Problem to work on:
Quote the passage on chemotherapy and survival in estrogen receptor–negative breast cancer, beginning at the words "In the comparator" and stopping after the words "(23% hazard reduction).".

Text under study:
■ ■ ■ ■

Combining the four subgroups
(based additionally on progesterone receptor status and human
epidermal growth factor receptor 2 [HER-2] status) of 483 patients
with estrogen receptor–negative breast cancer, the 3-year
progression-free survival is similarly 63% and overall survival
is 74%.
1 These combined group results are comparable with the
5-year progression-free survival of 63% and overall survival
of 68% in 327 patients with estrogen receptor–negative
breast cancer updated by Citron et al
2 in the adjuvant setting
(possibly smaller tumors, but longer time outcome) using the
standard once-every-3-weeks doxorubicin, cyclophosphamide, and
paclitaxel.
In the comparator arm, the 5-year progression-free
survival improved statistically significantly to 70% and overall
survival to 75% in 336 patients with estrogen receptor–negative
(includes triple-negative subset) breast cancer with use of
dose-dense (once every 2 weeks) administration of doxorubicin,
cyclophosphamide, and paclitaxel—a third generation regimen
(23% hazard reduction).
2
Another trial showed an estimated 5-year
event-free survival of 71% in the triple-negative cohort treated
with two cycles of dose-dense epirubicin and cyclophosphamide
followed by high-dose cyclophosphamide, thiotepa, and epirubicin
chemotherapy compared with only 26% in the four cycles of dose-dense
epirubicin and cyclophosphamide followed by dose-dense cyclophosphamide,
methotrexate, and flurouracil arm, but the poor survival in
comparator arm suggest that
rapid cycling to an alternate effective regimen may be the underlying mechanism of superiority of dose-dense and dose-intensified regimen.
3
Similarly, weekly paclitaxel
significantly improved the 5-year progression-free hazard rate
by 40% in hormone receptor–negative (including triple-negative
subset) breast cancer and 20% in hormone receptor–positive
subsets compared with these subsets treated with once-every-3-weeks
scheduling.

■ ■ ■ ■

Provided data:
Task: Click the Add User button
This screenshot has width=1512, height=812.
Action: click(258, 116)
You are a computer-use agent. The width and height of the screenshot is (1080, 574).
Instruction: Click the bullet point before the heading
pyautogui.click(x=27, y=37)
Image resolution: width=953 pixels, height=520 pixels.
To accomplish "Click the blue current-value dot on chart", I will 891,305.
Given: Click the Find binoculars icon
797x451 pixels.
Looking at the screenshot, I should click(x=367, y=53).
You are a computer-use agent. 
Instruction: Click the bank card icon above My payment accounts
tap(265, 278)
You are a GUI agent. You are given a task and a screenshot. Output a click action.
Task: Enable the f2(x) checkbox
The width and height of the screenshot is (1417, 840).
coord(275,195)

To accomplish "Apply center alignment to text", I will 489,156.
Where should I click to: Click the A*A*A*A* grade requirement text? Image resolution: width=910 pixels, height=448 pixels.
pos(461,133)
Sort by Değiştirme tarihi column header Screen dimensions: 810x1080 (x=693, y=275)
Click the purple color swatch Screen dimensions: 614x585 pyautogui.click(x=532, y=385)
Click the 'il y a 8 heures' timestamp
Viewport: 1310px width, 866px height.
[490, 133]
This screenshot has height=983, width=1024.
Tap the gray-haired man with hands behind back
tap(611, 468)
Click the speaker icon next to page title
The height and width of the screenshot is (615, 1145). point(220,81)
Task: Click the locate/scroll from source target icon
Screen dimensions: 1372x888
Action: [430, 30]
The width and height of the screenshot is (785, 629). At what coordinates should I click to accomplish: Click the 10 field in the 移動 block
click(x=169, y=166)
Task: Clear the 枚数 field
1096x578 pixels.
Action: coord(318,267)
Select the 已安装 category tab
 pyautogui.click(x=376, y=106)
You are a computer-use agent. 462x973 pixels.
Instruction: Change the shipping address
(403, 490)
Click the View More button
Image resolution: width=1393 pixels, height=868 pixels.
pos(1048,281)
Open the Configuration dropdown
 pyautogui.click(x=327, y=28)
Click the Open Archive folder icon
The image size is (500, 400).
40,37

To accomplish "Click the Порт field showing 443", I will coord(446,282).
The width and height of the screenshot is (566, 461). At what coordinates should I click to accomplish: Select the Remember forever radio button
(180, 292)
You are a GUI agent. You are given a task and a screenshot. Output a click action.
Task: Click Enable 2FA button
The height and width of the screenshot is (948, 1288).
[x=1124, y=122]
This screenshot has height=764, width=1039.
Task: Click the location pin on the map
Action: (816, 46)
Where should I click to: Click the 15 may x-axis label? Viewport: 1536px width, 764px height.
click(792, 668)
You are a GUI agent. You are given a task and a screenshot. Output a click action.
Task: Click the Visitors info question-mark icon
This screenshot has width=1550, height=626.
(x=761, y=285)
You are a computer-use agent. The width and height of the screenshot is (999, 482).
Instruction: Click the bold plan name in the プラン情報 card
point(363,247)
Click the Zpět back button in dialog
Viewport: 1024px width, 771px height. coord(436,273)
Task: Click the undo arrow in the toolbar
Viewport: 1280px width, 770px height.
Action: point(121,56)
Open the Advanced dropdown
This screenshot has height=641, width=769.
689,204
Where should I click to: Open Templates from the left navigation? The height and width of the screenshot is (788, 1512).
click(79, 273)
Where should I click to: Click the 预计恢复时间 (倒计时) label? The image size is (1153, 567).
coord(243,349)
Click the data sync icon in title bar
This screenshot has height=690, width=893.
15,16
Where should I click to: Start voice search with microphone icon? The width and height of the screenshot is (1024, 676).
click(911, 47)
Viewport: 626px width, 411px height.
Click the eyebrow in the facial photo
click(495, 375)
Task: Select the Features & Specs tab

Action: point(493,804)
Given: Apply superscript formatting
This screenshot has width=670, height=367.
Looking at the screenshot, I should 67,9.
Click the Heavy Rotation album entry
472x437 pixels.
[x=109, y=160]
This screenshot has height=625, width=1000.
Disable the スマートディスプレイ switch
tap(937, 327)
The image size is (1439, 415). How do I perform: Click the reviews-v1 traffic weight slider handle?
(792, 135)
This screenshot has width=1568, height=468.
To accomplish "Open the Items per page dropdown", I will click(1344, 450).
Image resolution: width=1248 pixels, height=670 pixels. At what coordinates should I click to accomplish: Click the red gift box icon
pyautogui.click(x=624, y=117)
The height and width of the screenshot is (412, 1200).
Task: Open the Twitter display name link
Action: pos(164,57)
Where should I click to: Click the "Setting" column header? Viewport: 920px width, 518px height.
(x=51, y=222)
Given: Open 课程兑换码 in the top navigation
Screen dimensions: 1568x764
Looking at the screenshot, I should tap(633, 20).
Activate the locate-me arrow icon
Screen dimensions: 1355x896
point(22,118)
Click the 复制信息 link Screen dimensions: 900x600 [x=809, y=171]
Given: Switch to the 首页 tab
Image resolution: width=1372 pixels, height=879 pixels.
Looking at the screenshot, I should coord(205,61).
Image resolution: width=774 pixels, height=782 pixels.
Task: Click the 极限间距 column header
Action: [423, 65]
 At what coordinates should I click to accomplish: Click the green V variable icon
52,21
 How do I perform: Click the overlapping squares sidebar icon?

■ ■ ■ ■

Solution to this problem:
In the comparator arm, the 5-year progression-free
survival improved statistically significantly to 70% and overall
survival to 75% in 336 patients with estrogen receptor–negative
(includes triple-negative subset) breast cancer with use of
dose-dense (once every 2 weeks) administration of doxorubicin,
cyclophosphamide, and paclitaxel—a third generation regimen
(23% hazard reduction).